The Effect on Your Credit Rating

What you borrow does affect your credit rating. And, this effect can be negative if you’re borrowing large sums. This translates into higher interest rates and more risk on the part of lenders.

Cash Flow Difficulties

Not all businesses sell the same amount each month. In fact, most have periods of time that are busier than others. However, lenders typically expect payment on any debt financing in equal monthly installments.

This can be a real challenge that can lead to late payments or even defaults that can harm your credit over the long term. If you are not absolutely certain that you can pay back the loan, it’s not a good idea to get one!

Advantages of Debt Financing

1. Preserve company ownership

The main reason that companies choose to finance through debt rather than equity is to preserve company ownership. In equity financing, such as selling common and preferred shares, the investor retains an equity position in the business. The investor then gains shareholder voting rights, and business owners dilute their ownership.

Debt capital is provided by a lender, who is only entitled to their repayment of capital plus interest. Hence, business owners are able to retain maximum ownership of their company and end obligations to the lender once the debt is paid off.

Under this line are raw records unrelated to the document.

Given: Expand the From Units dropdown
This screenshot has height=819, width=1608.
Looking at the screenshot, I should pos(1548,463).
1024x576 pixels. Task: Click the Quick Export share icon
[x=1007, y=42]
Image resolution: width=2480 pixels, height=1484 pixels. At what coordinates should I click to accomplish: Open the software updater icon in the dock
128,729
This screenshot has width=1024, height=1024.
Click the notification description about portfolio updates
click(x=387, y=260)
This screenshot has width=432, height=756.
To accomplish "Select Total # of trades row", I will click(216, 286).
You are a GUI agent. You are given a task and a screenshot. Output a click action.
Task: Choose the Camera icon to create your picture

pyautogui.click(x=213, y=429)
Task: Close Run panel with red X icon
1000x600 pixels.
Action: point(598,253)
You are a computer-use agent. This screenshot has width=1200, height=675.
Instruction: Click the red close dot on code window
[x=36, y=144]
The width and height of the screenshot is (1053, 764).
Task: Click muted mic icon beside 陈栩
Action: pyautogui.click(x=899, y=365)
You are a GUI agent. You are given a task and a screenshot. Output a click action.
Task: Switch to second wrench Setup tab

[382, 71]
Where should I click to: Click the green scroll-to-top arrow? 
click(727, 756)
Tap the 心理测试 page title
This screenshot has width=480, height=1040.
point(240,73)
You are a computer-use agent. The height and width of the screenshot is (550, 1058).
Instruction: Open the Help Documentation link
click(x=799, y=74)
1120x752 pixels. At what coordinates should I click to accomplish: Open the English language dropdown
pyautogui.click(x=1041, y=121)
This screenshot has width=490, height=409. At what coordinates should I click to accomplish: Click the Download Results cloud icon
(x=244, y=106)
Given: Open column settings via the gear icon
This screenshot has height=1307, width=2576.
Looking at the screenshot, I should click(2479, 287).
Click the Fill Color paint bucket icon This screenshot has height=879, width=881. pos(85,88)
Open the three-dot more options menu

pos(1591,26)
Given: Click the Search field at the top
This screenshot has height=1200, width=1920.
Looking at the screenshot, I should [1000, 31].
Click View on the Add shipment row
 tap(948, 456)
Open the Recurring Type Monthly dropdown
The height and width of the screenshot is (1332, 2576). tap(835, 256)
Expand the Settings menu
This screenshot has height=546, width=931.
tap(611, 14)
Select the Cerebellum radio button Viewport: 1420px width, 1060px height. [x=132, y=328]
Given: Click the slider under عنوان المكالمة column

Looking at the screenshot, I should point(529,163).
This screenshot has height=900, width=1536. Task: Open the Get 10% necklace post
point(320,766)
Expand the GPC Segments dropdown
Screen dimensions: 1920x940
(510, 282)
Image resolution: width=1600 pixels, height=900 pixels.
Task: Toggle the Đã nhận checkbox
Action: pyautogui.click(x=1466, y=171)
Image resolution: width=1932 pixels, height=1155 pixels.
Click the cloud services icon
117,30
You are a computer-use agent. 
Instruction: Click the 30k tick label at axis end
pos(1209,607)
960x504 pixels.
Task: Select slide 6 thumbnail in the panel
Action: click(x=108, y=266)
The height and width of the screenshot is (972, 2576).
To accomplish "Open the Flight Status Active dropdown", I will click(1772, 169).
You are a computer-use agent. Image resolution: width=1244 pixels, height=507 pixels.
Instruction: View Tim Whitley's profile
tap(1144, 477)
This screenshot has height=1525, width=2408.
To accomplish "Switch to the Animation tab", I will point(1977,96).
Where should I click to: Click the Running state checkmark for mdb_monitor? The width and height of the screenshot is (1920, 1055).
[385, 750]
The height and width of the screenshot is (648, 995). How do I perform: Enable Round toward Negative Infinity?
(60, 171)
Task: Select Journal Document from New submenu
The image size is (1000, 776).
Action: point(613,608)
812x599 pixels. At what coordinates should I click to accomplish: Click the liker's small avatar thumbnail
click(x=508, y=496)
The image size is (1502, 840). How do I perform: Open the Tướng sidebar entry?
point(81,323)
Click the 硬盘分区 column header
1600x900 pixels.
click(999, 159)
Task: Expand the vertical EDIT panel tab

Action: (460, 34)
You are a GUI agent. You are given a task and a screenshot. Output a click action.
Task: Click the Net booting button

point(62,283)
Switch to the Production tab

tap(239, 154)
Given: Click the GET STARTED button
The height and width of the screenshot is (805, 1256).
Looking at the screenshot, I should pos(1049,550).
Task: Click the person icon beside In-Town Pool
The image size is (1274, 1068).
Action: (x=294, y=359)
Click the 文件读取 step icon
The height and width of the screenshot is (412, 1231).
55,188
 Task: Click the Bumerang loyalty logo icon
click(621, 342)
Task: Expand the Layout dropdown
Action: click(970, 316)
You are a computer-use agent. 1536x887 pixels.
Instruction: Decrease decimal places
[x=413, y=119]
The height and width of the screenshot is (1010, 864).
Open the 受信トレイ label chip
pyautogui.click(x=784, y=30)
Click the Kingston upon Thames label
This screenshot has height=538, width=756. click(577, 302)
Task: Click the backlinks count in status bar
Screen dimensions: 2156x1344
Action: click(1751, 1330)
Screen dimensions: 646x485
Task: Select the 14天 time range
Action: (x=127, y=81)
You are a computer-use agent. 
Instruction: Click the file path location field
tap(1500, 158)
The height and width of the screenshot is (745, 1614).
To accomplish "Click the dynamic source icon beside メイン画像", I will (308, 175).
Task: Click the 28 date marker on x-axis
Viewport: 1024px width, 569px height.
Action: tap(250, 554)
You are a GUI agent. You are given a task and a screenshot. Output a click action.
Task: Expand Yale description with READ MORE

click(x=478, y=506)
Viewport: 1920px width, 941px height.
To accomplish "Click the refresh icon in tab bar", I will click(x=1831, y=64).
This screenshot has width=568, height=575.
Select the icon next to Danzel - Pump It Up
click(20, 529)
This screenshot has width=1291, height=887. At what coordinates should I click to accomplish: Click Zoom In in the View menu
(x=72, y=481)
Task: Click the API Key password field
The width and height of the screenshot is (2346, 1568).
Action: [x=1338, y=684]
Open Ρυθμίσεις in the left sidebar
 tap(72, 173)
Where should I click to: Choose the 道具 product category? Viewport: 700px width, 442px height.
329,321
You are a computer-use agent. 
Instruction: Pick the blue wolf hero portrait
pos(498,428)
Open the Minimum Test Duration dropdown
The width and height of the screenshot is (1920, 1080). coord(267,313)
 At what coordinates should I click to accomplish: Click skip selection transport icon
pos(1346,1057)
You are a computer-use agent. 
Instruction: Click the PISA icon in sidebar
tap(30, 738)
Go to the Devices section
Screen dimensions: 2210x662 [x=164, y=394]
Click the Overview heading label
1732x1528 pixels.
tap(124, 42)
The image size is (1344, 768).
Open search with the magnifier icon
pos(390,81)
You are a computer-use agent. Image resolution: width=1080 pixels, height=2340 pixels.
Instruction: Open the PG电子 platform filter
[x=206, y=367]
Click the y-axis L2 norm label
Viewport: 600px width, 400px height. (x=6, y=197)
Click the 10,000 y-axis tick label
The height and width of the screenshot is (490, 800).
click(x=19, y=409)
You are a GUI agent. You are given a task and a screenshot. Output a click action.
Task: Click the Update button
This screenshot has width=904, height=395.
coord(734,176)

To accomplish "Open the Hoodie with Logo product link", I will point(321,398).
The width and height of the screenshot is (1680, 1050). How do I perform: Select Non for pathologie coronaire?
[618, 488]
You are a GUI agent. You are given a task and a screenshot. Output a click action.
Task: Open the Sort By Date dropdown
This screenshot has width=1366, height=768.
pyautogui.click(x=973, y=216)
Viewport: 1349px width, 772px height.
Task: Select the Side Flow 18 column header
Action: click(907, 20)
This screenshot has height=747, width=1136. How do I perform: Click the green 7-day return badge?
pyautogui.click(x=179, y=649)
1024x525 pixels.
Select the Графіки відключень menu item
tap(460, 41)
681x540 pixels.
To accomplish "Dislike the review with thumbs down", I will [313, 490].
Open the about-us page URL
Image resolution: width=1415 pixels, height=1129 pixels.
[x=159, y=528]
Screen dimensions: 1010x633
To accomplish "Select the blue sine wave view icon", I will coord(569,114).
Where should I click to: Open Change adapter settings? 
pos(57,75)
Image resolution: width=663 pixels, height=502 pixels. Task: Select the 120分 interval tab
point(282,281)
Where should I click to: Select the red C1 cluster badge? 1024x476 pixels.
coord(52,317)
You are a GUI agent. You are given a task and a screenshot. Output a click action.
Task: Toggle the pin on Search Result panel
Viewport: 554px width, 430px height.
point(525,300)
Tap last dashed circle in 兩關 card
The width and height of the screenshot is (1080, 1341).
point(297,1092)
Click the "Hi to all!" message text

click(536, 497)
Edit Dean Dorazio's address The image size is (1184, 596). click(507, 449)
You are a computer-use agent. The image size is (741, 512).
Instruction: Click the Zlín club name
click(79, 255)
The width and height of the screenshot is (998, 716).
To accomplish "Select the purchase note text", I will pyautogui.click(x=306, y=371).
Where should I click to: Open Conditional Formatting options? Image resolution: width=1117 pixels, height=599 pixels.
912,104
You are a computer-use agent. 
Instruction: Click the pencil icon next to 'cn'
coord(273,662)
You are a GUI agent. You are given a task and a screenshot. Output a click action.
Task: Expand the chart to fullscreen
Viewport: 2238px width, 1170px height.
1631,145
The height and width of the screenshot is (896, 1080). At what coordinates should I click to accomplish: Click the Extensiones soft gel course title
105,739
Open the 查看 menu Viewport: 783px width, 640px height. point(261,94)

2. Tax-deductible interest payments

Another benefit of debt financing is that the interest paid is tax-deductible. It decreases the company’s tax obligations. Furthermore, the principal payment and interest expense are fixed and known, assuming the loan is paid back at a constant rate. It allows for accurate forecasting, which makes budgeting and financial planning easier.

Disadvantages of Debt Financing

1. The need for regular income

The repayment of debt can become a struggle for some business owners. They need to ensure the business generates enough income to pay for regular installments of principal and interest.

Many lending institutions also require assets of the business to be posted as collateral for the loan, which can be seized if the business is unable to make certain payments.

2. Adverse impact on credit ratings

If borrowers lack a solid plan to pay back their debt, they face the consequences. Late or skipped payments will negatively affect their credit ratings, making it more difficult to borrow money in the future.

3. Potential bankruptcy

Agreeing to provide collateral to the lender puts their business assets at risk, and sometimes even their personal assets. Above all, they risk potential bankruptcy. If the business should fail, the debt must still be repaid.